While the objective of the moratorium (to eradicate corruption and maladministration) is a good one, the uncertainty it has created has compromised business transactions in the country’s mining sector.
Afrique du Sud
Despite its position as one of the leading economic drivers on the continent, the South African mining industry is also not without its legislative challenges, the most important of which from a global investment standpoint, is the ongoing debate about the prospect of nationalization.
According to Shaun Teichner, director at Lex Africa’s South African member, Werksmans Attorneys, while the uncertainty around nationalisation is inhibiting investment in the mining sector, there is also other legislation that is doing little to encourage investment activity.
“The general consensus is that South Africa’s Mineral and Petroleum Re¬sources Development Act is deficient in many respects,” he points out, “not least of which is its vague and ambiguous language and failure to clearly address important issues like the splitting of mining rights.”
According to Teichner, the South African Mining Charter suffers from the same challenges of vague language and unclear requirements, which makes it difficult for mining organisations to implement the charter and increases the possibility that potential investors place their capital elsewhere
Despite these legislative challenges, Teichner is confident about the prospects for South African mining, particularly given the steadily growing interest in the sector from Asian markets. However, he notes that the sector will only derive maximum benefit from this international interest if the lingering uncertainties are clarified as soon as possible.

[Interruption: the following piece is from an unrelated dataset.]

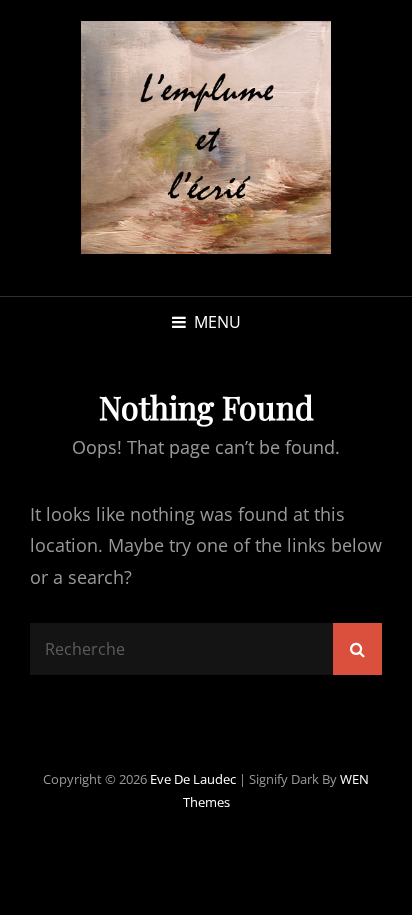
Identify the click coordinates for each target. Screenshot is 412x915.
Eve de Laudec (193, 779)
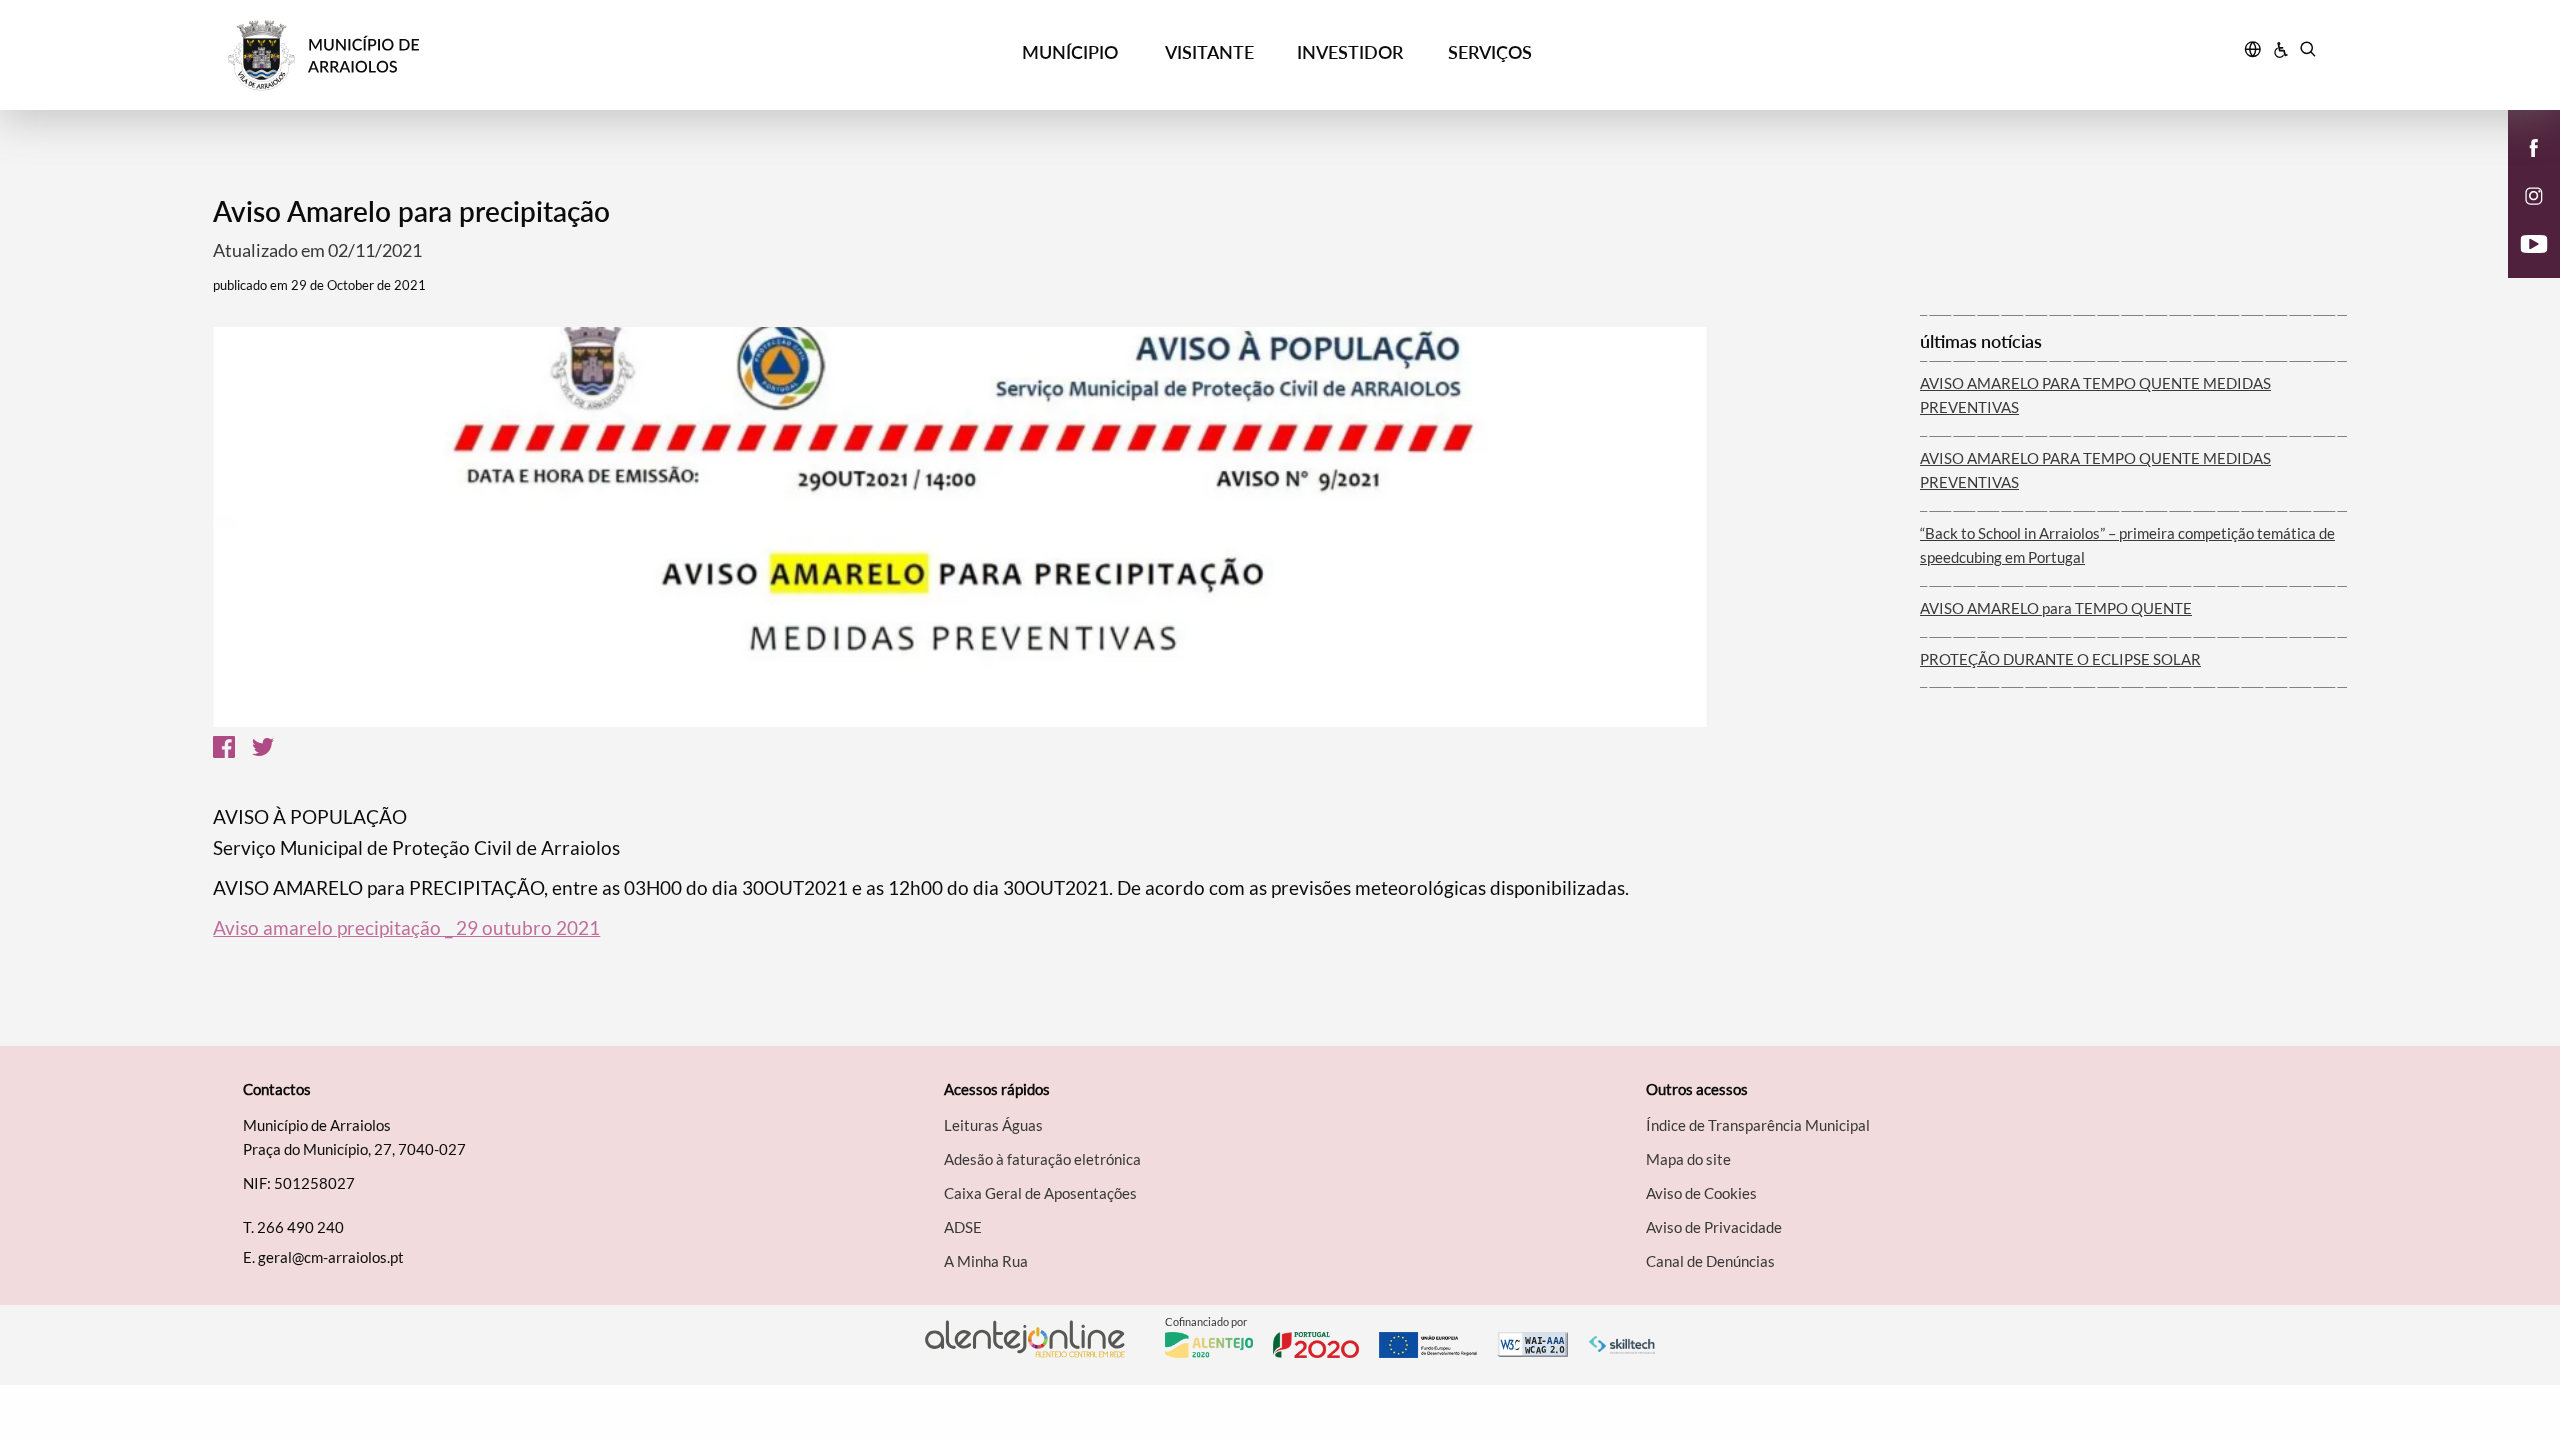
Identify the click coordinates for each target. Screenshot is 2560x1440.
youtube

Of course, not all mining legislation has a negative impact on the industry it is designed to regulate. Nigeria’s Minerals and Mining Act of 2007 contains specific provisions aimed at enhancing private sector leadership in the development of the country’s mining industry.
According to Osayaba Giwa-Osagie, Senior Partner of Lex Africa’s Nigerian member, Giwa-Osagie & Co., this legislative framework demonstrates the Government’s recognition of the need for significant reforms in the mining industry in order to unlock wealth for all of the country’s people thus fostering a competitive environment for solid minerals development. Instead of merely focusing on sharing the existing benefits of mining in Nigeria, the legislation also focuses on creating new wealth from mining and demonstrates the Government’s resolve to create an investor-friendly mining sector in order to do so.
Pieter Steyn, chairman of Lex Africa and director at Werksmans says “While Africa’s vast mineral resources hold a wealth of opportunity for investors and the people of the continent, the main challenge for all stakeholders in the industry is to ensure that these resources provide benefits in a balanced way which both protects the interests of investors and promotes the development and economic growth of African countries.”